***** Selected passage
This estimator is sometimes called the robust variance estimator or, more accurately, the heteroskedasticity-consistent (HC) variance estimator. Why is it robust? Consider the standard homoskedasticity assumption that most statistical software packages make when estimating OLS variances: the variance of the errors does not depend on the covariates, or \(\V[e_{i}^{2} \mid \X_{i}] = \V[e_{i}^{2}]\). This assumption is stronger than needed, and we can rely on a weaker assumption that the squared errors are uncorrelated with a specific function of the covariates: \[ \E[e_{i}^{2}\X_{i}\X_{i}'] = \E[e_{i}^{2}]\E[\X_{i}\X_{i}'] = \sigma^{2}\mb{Q}_{\X\X}, \] where \(\sigma^2\) is the variance of the residuals (since \(\E[e_{i}] = 0\)). Homoskedasticity simplifies the asymptotic variance of the stabilized estimator, \(\sqrt{n}(\bhat - \bfbeta)\), to \[ \mb{V}^{\texttt{lm}}_{\bfbeta} = \mb{Q}_{\X\X}^{-1}\sigma^{2}\mb{Q}_{\X\X}\mb{Q}_{\X\X}^{-1} = \sigma^2\mb{Q}_{\X\X}^{-1}. \] We already have an estimator for \(\mb{Q}_{\X\X}\), but we need one for \(\sigma^2\). We can easily use the SSR, \[ \widehat{\sigma}^{2} = \frac{1}{n-k-1} \sum_{i=1}^{n} \widehat{e}_{i}^{2}, \] where we use \(n-k-1\) in the denominator instead of \(n\) to correct for the residuals being slightly less variable than the actual errors (because OLS mechanically attempts to make the residuals small). For consistent variance estimation, \(n-k -1\) or \(n\) can be used, since either way \(\widehat{\sigma}^2 \inprob \sigma^2\). Thus, under homoskedasticity, we have \[ \widehat{\mb{V}}_{\bfbeta}^{\texttt{lm}} = \widehat{\sigma}^{2}\left(\frac{1}{n}\Xmat'\Xmat\right)^{{-1}} = n\widehat{\sigma}^{2}\left(\Xmat'\Xmat\right)^{{-1}}, \] This is the standard variance estimator used by lm() in R and reg in Stata.

How do these two estimators, \(\widehat{\mb{V}}_{\bfbeta}\) and \(\widehat{\mb{V}}_{\bfbeta}^{\texttt{lm}}\), compare? Notice that the HC variance estimator and the homoskedasticity variance estimator will both be consistent when homoskedasticity holds. But as the “heteroskedasticity-consistent” label implies, only the HC variance estimator will be consistent when homoskedasticity fails to hold. So \(\widehat{\mb{V}}_{\bfbeta}\) has the advantage of being consistent regardless of the homoskedasticity assumption. This advantage comes at a cost, however. When homoskedasticity is correct, \(\widehat{\mb{V}}_{\bfbeta}^{\texttt{lm}}\) incorporates that assumption into the estimator whereas the HC variance estimator has to estimate it. The HC estimator will therefore have higher variance (the variance estimator will be more variable!) when homoskedasticity actually does hold.
**********
***** Dataset
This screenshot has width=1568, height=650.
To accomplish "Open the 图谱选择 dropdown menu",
**********
***** Dataset
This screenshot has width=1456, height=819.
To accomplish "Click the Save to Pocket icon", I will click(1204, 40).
**********
***** Dataset
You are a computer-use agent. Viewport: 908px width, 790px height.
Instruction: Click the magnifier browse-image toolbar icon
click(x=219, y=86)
**********
Task instructions:
**A.** Transcribe the variance estimator passage starting at "How do these" and ending at "actually does hold.".
**B.** Restate word for word the lines of the listing starting at the line containing "This screenshot has width=1456, height=819." and ending at the line containing "will click(1204, 40).".
The variance estimator passage and the listing are unrelated.

Response list:
**A.**
How do these two estimators, \(\widehat{\mb{V}}_{\bfbeta}\) and \(\widehat{\mb{V}}_{\bfbeta}^{\texttt{lm}}\), compare? Notice that the HC variance estimator and the homoskedasticity variance estimator will both be consistent when homoskedasticity holds. But as the “heteroskedasticity-consistent” label implies, only the HC variance estimator will be consistent when homoskedasticity fails to hold. So \(\widehat{\mb{V}}_{\bfbeta}\) has the advantage of being consistent regardless of the homoskedasticity assumption. This advantage comes at a cost, however. When homoskedasticity is correct, \(\widehat{\mb{V}}_{\bfbeta}^{\texttt{lm}}\) incorporates that assumption into the estimator whereas the HC variance estimator has to estimate it. The HC estimator will therefore have higher variance (the variance estimator will be more variable!) when homoskedasticity actually does hold.

**B.**
This screenshot has width=1456, height=819.
To accomplish "Click the Save to Pocket icon", I will click(1204, 40).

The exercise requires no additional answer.